■ **Task**:
Transcribe exactly the entries from the "Task: Open Accessibility settings" line to the end, both included, minus pictures.

───── Material shown ─────

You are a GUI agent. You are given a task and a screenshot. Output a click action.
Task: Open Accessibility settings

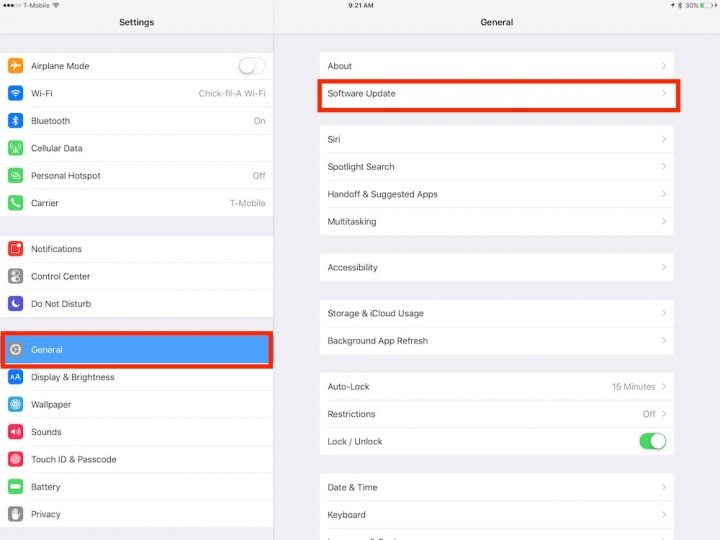497,267
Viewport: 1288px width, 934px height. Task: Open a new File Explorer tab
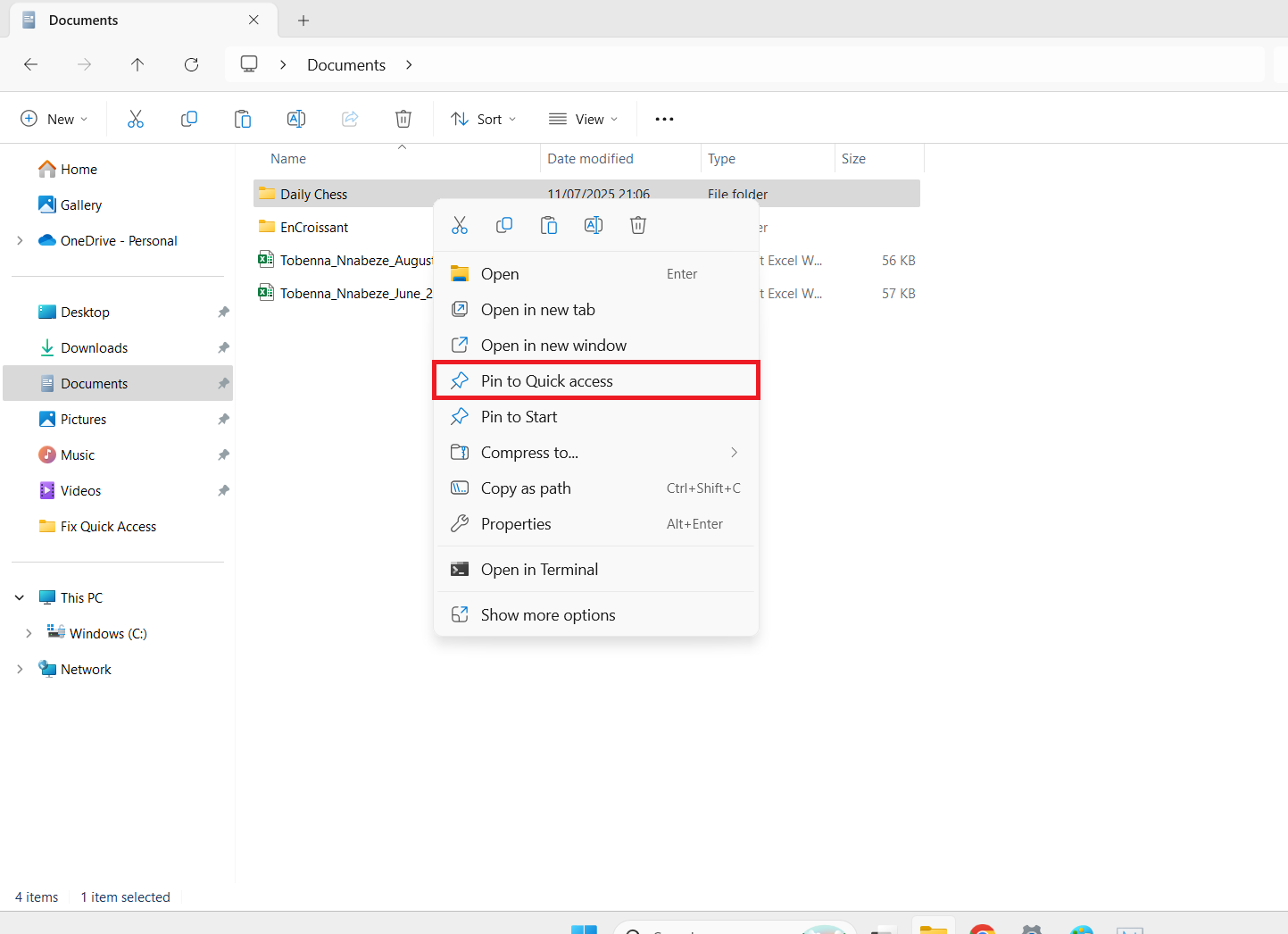pyautogui.click(x=303, y=20)
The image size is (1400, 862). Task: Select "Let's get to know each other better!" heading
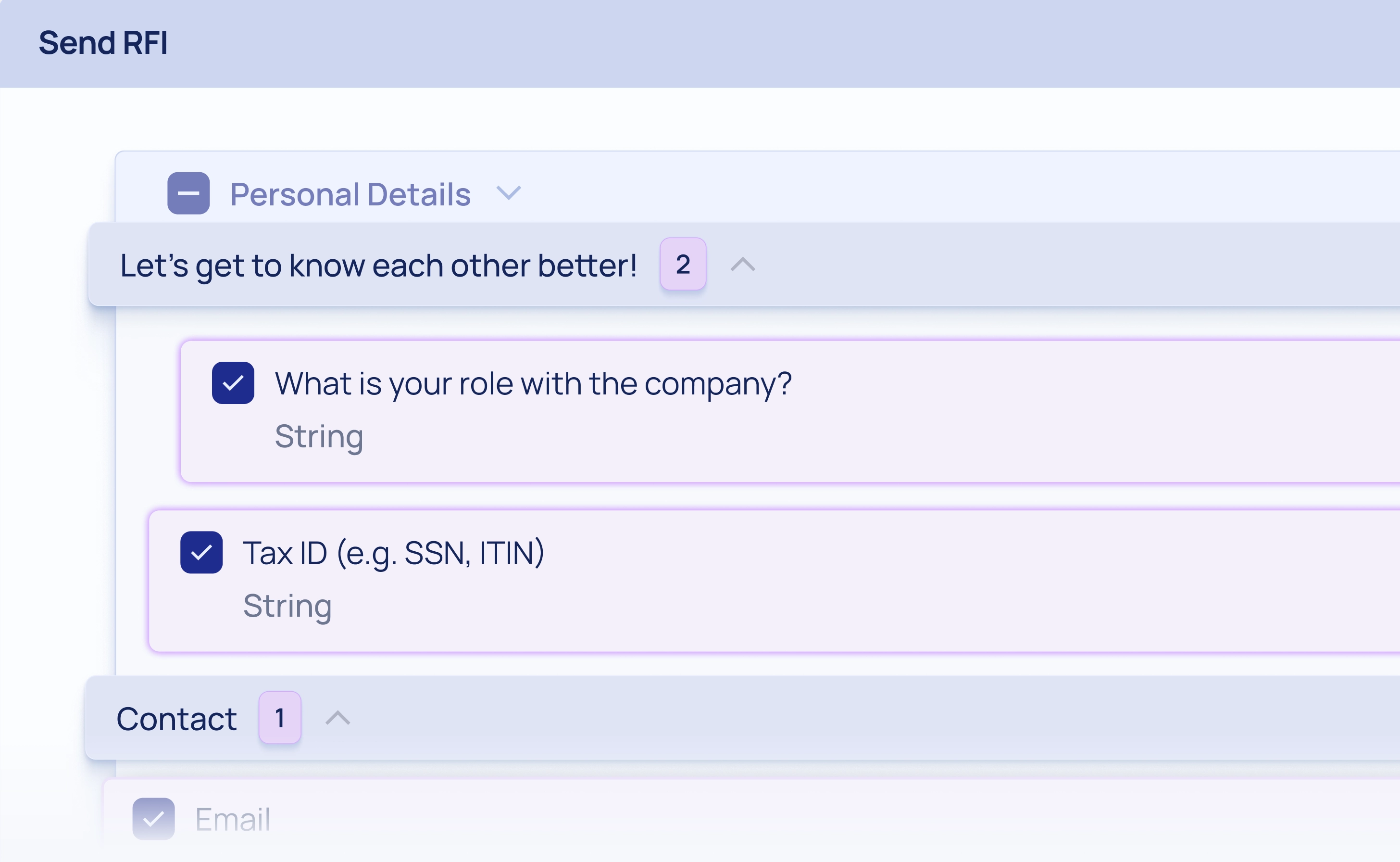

─────

■ **Output for this exercise**:
Task: Open Accessibility settings

497,267
Viewport: 1288px width, 934px height. Task: Open a new File Explorer tab
pyautogui.click(x=303, y=20)
The image size is (1400, 862). Task: Select "Let's get to know each other better!" heading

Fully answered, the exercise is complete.